* PROBLEMS TO WORK ON *
A: Answer these questions from the news excerpt on the COVID-19 relief bill and attacks on health care workers:
(i) By what date do congressional leaders want to send President Joe Biden the relief legislation?
(ii) Which senator said "At this moment, we may not have a path but I hope we can find one"?
(iii) About how many of the attacks on health care workers and facilities were related to COVID-19?
B: Extend the news excerpt on the COVID-19 relief bill and attacks on health care workers past its final sentence.

* TEXT SEGMENT *
((

5:57 a.m.: Democrats’ hopes of including a minimum-wage increase in their $1.9 trillion COVID-19 relief bill seemed all but dead Monday as the Senate prepared to debate its own version of the House-passed aid package.

Four days after the chamber’s parliamentarian said Senate rules forbid inclusion of a straight-out minimum wage increase in the relief measure, Democrats seemed to have exhausted their most realistic options for quickly salvaging the pay hike. In one decision, they abandoned a potential amendment threatening tax increases on big companies that don’t boost workers’ pay to certain levels.

“At this moment, we may not have a path but I hope we can find one” for pushing the federal pay floor to $15 an hour, said No. 2 Senate Democratic leader Richard Durbin of Illinois.

Senate Democrats hope to unveil their version of the broad relief package and begin debate as early as Wednesday. Congressional leaders want to send President Joe Biden the legislation combating the pandemic and bolstering the economy by March 14, the date emergency jobless benefits that lawmakers approved in December expire.

5:56 a.m.: A new report by the Geneva-based Insecurity Insight and the University of California, Berkeley’s Human Rights Center identified more than 1,100 threats or acts of violence against health care workers and facilities last year.

Researchers found that about 400 of those attacks were related to COVID-19, many motivated by fear or frustration, underscoring the dangers surrounding health care workers at a time when they are needed most. Insecurity Insight defines a health care attack as any physical violence against or intimidation of health care workers or settings, and uses online news agencies, humanitarian groups and social media posts to track incidents around the world.

))

* INFORMATION *
((

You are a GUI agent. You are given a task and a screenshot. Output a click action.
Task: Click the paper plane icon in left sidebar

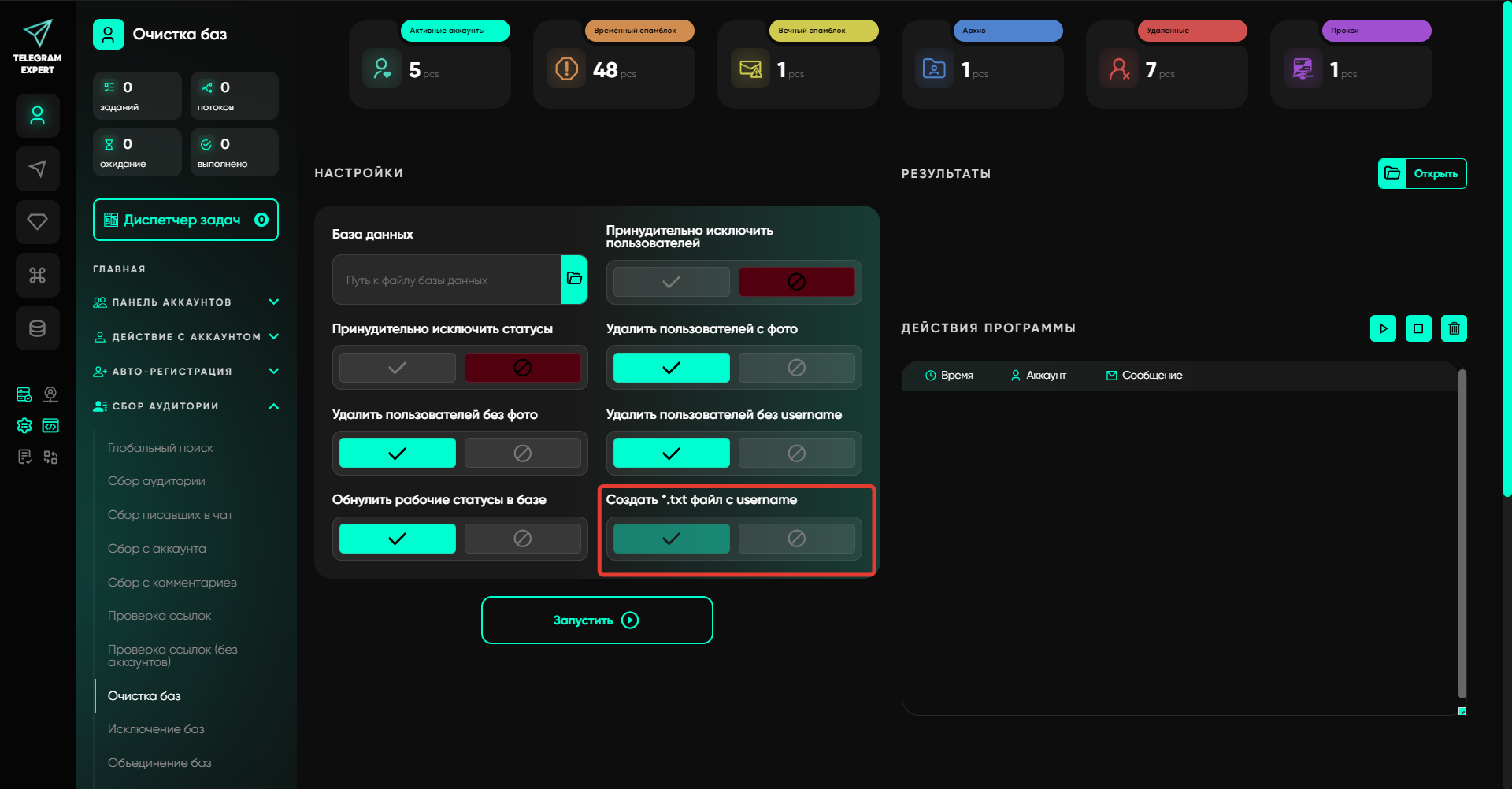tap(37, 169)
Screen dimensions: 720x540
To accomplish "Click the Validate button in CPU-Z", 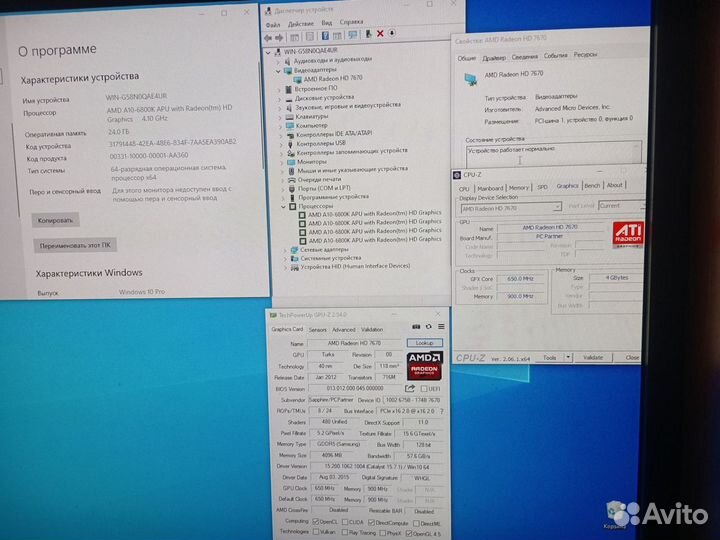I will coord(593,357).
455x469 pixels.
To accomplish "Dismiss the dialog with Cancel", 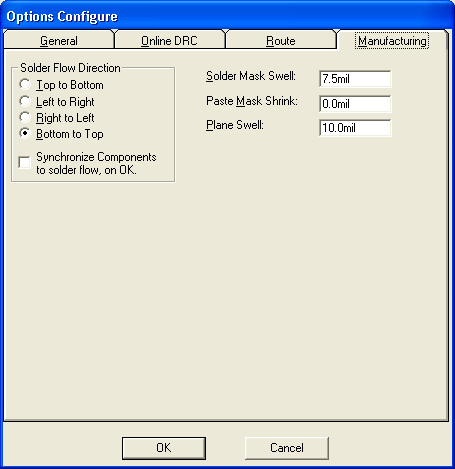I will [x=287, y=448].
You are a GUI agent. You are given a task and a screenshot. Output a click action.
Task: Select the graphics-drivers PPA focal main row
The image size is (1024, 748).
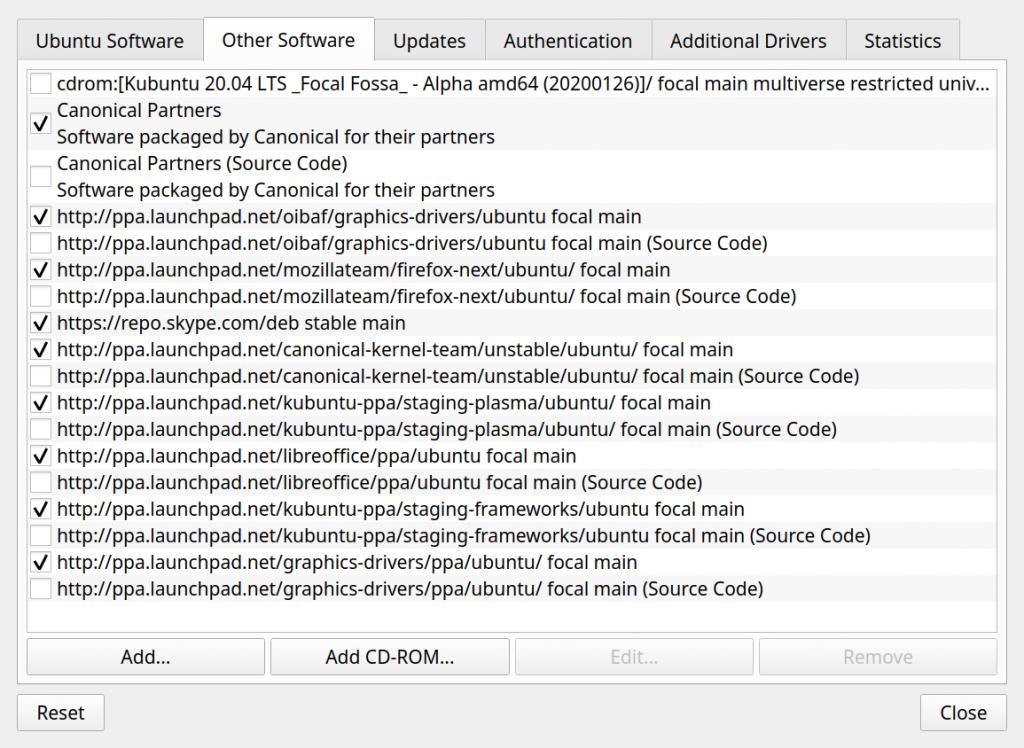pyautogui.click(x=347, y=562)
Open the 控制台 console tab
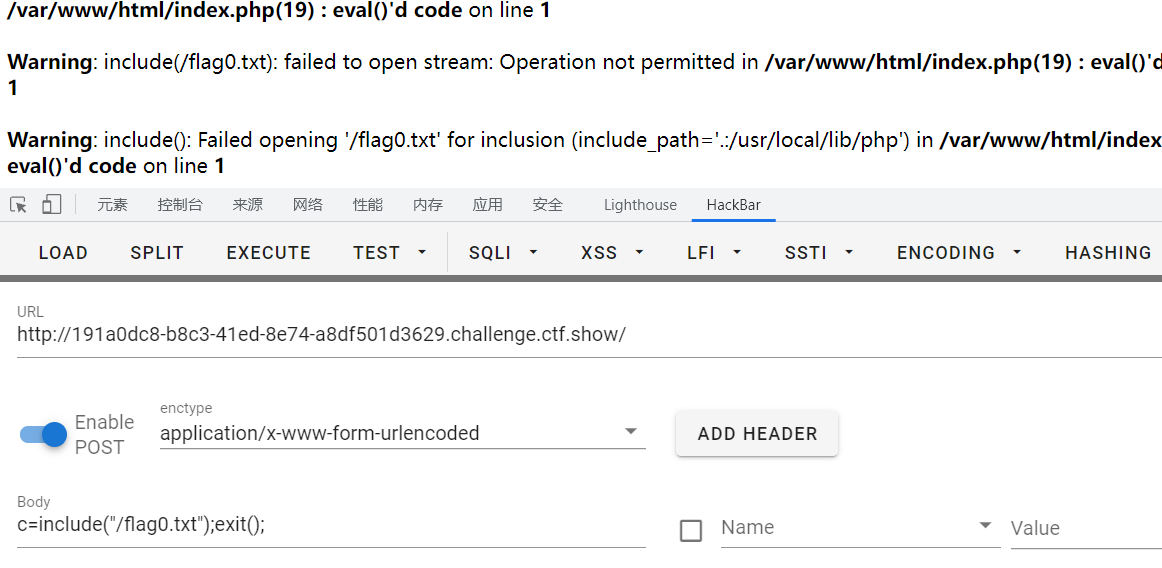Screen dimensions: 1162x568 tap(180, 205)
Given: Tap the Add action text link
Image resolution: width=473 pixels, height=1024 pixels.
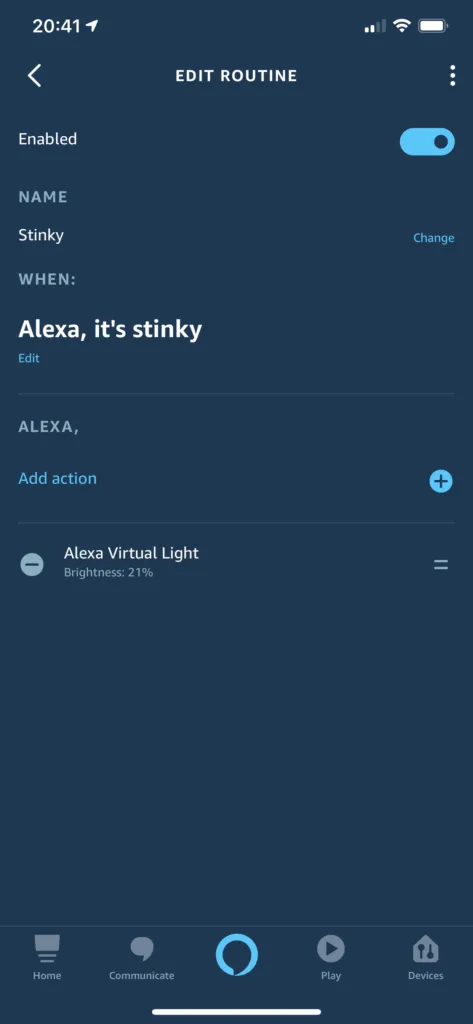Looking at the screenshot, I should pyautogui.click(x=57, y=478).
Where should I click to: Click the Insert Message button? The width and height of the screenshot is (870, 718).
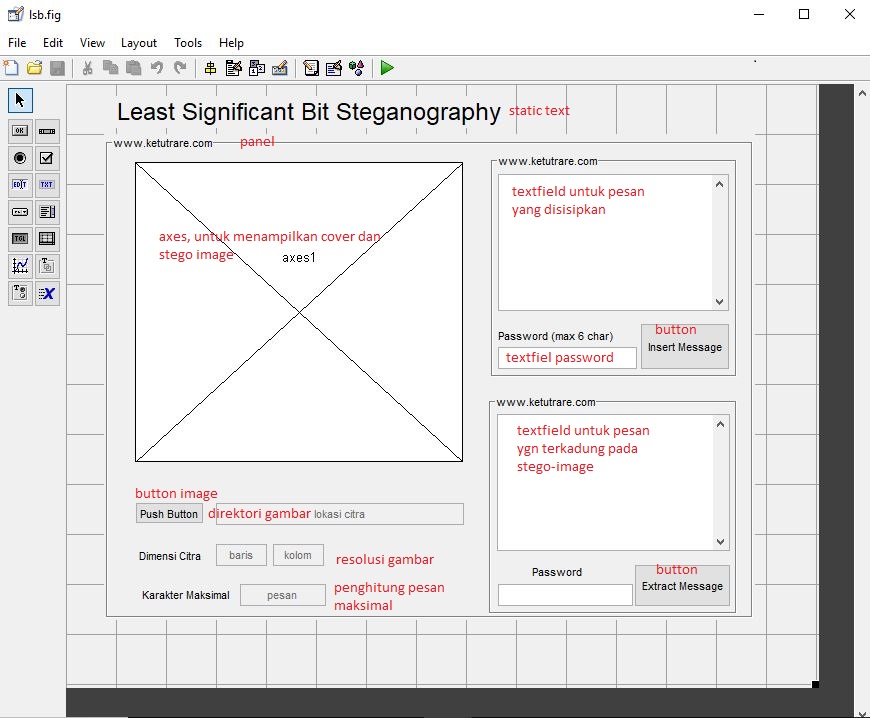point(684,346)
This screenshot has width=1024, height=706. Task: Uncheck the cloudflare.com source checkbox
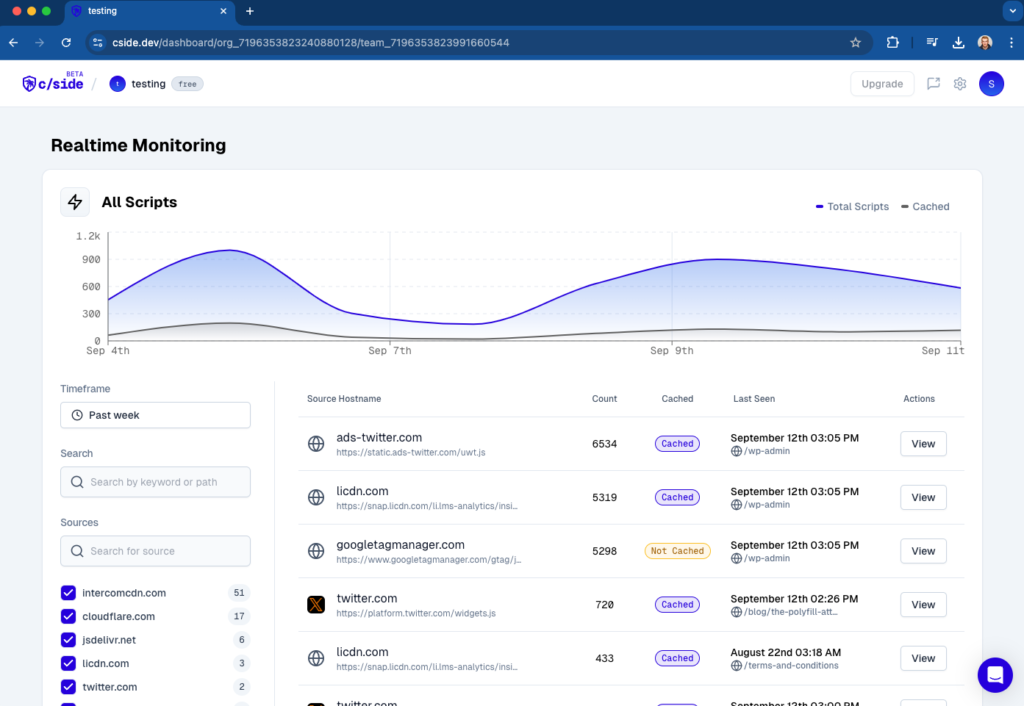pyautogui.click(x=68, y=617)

))

* WRITTEN ANSWERS *
A:
(i) March 14
(ii) Richard Durbin of Illinois, the No. 2 Senate Democratic leader
(iii) About 400

B:
“Our jobs in the emergency department and in hospitals have gotten exponentially more stressful and harder, and that’s at baseline even when people are super supportive,” said Rohini Haar, an emergency physician in Oakland, California, and Human Rights Center research fellow. “To do that work and to do it with commitment while being attacked or with the fear of being attacked is heartbreaking to me.”

Medical professionals from surgeons to paramedics have long confronted injury or intimidation on the job, especially in conflict zones. Experts say many attacks are rooted in fear or mistrust, as family members react to a relative’s death or a community responds to uncertainty around a disease. The coronavirus has amplified those tensions.

5:55 a.m.: Austria’s leader says his country and Denmark intend to stop relying solely on the European Union for coronavirus vaccines and will work with Israel to produce second-generation vaccines.

Chancellor Sebastian Kurz plans to visit Israel with Danish Prime Minister Mette Frederiksen on Thursday and confer with Prime Minister Benjamin Netanyahu on vaccine research and production co-operation.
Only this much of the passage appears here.